Living and learning

One of the things I like best about blogging is those moments when I take a deep breath and actually venture out from behind the safe barrier of my computer screen and meet real people.

I’m not gregarious by nature. I often find people frightening, or strange (as I’m sure they may well find me) and I don’t, by any means, love everyone I bump into. But blogging seems to work excellently as a sifting mechanism, and I’ve felt an affinity with almost everyone I’ve met through my funny little meanderings.

Last night was a case in point, as the lovely Ingrid Marsh invited me on to her Getting Your Groove Back show on Sydenham Radio. It’s an upbeat, positive show, aiming to help women over life’s lumps and bumps, and last night’s theme was children and divorce. Now, if I ever went on Mastermind, this would now soooo be my specialist subject. But there was something even I didn’t know – you can now get a life coach for your children to steer them through these choppy waters.

Naomi Richards is, in fact, the UK’s first kids’ coach and was also Ingrid’s other guest. She says that, more and more, the children she is called in to help are struggling in the wake of their parents’ separation or divorce. Overwhelmingly, they are angry at the situation they find themselves in.

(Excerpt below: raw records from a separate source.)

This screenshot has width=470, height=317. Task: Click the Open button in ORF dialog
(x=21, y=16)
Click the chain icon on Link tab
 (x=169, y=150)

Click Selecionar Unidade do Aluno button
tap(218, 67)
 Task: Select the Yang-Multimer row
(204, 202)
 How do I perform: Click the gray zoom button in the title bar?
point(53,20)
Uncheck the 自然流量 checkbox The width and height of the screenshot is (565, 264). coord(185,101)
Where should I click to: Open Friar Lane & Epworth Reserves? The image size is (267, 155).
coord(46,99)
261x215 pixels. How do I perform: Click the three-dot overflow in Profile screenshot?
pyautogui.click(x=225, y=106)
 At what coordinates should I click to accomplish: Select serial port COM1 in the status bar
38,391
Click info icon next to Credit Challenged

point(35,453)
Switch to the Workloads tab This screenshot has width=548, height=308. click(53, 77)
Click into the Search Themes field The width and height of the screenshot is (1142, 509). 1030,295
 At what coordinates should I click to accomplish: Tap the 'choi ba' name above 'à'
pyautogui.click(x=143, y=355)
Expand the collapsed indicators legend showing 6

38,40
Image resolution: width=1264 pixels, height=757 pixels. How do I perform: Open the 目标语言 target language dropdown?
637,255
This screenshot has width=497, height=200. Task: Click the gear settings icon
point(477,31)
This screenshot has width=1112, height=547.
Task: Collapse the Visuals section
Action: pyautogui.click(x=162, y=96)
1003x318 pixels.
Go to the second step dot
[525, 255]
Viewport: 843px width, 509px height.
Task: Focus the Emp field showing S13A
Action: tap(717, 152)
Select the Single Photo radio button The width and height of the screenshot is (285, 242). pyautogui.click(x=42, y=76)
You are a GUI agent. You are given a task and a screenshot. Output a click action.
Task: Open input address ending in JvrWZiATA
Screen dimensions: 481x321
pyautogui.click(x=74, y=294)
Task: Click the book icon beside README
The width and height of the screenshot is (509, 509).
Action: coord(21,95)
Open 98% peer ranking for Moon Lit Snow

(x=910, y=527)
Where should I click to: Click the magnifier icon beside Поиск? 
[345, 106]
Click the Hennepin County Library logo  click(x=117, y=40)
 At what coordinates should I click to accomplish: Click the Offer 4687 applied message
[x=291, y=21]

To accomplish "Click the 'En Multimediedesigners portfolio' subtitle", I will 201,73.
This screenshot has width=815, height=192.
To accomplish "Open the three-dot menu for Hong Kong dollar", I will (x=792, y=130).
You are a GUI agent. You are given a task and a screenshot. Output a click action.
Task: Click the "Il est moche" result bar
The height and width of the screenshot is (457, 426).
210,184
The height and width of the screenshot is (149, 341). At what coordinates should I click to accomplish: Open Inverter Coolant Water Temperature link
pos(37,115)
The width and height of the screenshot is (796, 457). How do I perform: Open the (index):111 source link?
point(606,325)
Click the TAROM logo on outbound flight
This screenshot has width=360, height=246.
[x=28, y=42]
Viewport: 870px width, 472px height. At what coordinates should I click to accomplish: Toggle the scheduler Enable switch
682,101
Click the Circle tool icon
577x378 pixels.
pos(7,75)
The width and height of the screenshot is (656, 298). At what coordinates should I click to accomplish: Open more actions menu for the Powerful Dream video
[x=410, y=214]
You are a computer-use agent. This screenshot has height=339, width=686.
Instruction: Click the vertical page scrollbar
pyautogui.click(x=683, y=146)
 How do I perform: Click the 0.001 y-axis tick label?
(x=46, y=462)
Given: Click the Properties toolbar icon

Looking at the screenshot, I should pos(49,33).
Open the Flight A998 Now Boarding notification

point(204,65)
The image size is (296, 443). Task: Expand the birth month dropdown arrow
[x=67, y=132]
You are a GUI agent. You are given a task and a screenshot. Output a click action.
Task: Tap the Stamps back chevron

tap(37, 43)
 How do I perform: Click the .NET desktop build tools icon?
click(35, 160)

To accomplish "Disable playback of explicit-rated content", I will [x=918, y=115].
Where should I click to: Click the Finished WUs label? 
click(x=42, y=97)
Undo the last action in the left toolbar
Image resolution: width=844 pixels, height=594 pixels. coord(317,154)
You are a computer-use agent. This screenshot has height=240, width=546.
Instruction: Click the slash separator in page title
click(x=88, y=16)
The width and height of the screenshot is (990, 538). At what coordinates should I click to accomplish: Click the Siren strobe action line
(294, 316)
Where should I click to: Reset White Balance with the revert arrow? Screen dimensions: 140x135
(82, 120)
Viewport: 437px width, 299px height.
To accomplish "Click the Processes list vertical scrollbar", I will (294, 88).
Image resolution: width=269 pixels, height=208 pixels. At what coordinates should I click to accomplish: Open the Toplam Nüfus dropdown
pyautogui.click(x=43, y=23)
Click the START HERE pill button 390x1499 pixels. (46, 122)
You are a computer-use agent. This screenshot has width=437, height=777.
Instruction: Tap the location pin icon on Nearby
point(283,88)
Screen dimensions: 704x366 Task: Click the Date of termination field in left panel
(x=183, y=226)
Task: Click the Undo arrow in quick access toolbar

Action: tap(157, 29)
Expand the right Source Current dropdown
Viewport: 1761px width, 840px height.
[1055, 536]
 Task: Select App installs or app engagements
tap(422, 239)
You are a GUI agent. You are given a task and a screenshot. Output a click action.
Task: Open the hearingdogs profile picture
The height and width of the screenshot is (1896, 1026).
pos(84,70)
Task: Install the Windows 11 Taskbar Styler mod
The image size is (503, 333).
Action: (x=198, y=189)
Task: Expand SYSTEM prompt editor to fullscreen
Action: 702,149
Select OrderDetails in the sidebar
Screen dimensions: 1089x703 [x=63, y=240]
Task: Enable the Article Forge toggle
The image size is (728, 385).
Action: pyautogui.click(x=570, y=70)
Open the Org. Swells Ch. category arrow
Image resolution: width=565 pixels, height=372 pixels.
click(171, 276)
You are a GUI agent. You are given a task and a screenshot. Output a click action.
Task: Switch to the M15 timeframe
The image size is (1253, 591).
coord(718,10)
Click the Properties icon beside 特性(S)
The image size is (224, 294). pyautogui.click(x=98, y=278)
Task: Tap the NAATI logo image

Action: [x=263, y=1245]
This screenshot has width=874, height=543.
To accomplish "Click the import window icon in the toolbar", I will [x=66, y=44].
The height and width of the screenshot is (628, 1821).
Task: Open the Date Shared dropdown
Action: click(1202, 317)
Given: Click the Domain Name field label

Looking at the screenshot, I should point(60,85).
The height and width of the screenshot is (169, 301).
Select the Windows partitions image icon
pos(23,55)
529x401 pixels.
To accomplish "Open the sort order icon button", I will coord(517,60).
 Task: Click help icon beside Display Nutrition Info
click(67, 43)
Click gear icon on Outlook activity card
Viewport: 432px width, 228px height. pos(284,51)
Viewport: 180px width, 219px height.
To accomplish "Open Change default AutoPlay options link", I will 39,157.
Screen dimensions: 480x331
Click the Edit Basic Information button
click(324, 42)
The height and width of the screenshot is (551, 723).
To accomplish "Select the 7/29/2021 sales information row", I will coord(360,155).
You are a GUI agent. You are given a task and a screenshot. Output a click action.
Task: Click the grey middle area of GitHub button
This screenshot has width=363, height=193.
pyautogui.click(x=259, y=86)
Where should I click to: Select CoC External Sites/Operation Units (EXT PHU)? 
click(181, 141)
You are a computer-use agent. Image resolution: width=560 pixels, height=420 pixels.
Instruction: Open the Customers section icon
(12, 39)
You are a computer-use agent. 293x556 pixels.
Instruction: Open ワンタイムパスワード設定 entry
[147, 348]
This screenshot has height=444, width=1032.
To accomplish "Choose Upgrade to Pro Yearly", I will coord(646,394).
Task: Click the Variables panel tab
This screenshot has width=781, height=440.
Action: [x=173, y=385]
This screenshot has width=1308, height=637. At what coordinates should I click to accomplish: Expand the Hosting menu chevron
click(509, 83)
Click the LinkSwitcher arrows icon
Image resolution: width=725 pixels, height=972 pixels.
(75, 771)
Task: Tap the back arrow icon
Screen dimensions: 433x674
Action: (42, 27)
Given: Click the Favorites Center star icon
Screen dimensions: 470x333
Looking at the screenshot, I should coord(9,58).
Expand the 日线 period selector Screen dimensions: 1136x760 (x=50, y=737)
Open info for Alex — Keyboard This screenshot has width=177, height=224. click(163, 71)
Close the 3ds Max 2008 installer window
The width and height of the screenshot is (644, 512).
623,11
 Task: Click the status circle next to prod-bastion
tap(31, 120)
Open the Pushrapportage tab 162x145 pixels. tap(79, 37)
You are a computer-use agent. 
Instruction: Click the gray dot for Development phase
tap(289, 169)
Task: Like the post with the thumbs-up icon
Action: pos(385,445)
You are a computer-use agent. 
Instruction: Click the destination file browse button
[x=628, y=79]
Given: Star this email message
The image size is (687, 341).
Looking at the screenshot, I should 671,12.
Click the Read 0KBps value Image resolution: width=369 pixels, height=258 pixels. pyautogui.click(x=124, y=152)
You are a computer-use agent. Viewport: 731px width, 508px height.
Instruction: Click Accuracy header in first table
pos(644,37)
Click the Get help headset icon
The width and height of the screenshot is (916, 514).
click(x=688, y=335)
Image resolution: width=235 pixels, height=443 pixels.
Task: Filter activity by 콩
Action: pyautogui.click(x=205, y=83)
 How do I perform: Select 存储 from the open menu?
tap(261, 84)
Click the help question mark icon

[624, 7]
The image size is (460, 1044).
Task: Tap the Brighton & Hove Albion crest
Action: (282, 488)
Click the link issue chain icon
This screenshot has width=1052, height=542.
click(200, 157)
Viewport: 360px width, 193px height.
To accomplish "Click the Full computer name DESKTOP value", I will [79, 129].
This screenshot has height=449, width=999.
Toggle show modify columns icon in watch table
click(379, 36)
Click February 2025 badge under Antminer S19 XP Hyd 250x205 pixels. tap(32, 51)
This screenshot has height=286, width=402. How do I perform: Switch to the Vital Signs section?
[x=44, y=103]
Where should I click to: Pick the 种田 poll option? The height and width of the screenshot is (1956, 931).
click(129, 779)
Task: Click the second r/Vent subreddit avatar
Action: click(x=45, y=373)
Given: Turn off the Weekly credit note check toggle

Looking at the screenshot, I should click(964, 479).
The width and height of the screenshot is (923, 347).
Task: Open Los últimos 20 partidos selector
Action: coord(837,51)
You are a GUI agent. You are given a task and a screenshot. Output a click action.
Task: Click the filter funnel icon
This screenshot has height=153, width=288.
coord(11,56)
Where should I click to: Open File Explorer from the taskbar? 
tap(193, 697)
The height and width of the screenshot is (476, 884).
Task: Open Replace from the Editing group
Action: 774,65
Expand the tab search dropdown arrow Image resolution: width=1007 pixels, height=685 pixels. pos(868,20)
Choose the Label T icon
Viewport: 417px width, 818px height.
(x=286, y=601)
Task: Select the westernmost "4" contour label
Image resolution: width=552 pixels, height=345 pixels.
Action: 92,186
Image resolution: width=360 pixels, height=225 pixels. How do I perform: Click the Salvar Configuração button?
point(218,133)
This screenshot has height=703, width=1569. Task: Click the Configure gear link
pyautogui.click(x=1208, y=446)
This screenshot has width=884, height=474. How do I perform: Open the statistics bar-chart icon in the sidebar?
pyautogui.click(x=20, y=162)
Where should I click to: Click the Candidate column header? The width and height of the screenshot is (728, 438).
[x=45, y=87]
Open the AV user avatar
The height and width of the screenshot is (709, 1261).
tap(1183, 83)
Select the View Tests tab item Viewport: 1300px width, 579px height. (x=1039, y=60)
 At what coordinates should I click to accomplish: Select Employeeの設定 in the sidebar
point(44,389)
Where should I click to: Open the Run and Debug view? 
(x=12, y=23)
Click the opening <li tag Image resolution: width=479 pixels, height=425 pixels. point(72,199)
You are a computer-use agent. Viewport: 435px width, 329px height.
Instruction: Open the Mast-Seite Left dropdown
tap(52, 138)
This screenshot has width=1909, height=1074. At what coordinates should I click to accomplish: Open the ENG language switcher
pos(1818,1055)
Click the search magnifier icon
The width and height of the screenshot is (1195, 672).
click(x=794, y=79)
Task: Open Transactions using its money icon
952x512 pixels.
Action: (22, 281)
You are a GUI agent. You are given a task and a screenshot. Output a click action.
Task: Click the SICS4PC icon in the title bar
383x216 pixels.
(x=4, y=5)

I remember when I told a friend  I was getting divorced and she said, ‘what you need is a good lawyer, and a good therapist.’ I did get a therapist – for the children – who then turned on me and said I needed treatment myself. My children saw her for a while, I saw her for longer, and we all did benefit from it – but it was a traumatic process, when we were already going through a process that was quite traumatic enough, thank you.

From what Naomi told me about life coaching, it sounds a more direct and hands-on experience. Maybe it doesn’t get at all the roots of children’s potential anxieties and troubles – but as she sees children from the age of six, how complicated are their difficulties likely to be? I was particularly impressed when she told me that she aimed always to send a child home from a session happier than when they came in. Anyone who has had therapy knows that you don’t always feel lighter when you leave. I can’t vouch for my children’s experience of therapy, but I often found it a process akin to stirring up a river with a stick. The water can seem perfectly clear until you start working hard to muck it up.

I probably don’t sound wholehearted about therapy – and I’m not – but I would say to anyone contemplating it that it is definitely, definitely worth doing. I do look at the world in a different way. My children did seem to have had a gentler ride with it than I did – and I know they hugely appreciated a confidential space where they could say anything and everything about their mother without being judged, I hope without guilt and certainly without the least parental come-back  – but, if Iwere getting divorced again (shudder shudder shudder at the thought) then I would definitely try kids’ coaching.  

So thanks to Ingrid for having me on her show, thanks to Naomi for telling me something I didn’t know – and thanks to blogging for making it all happen!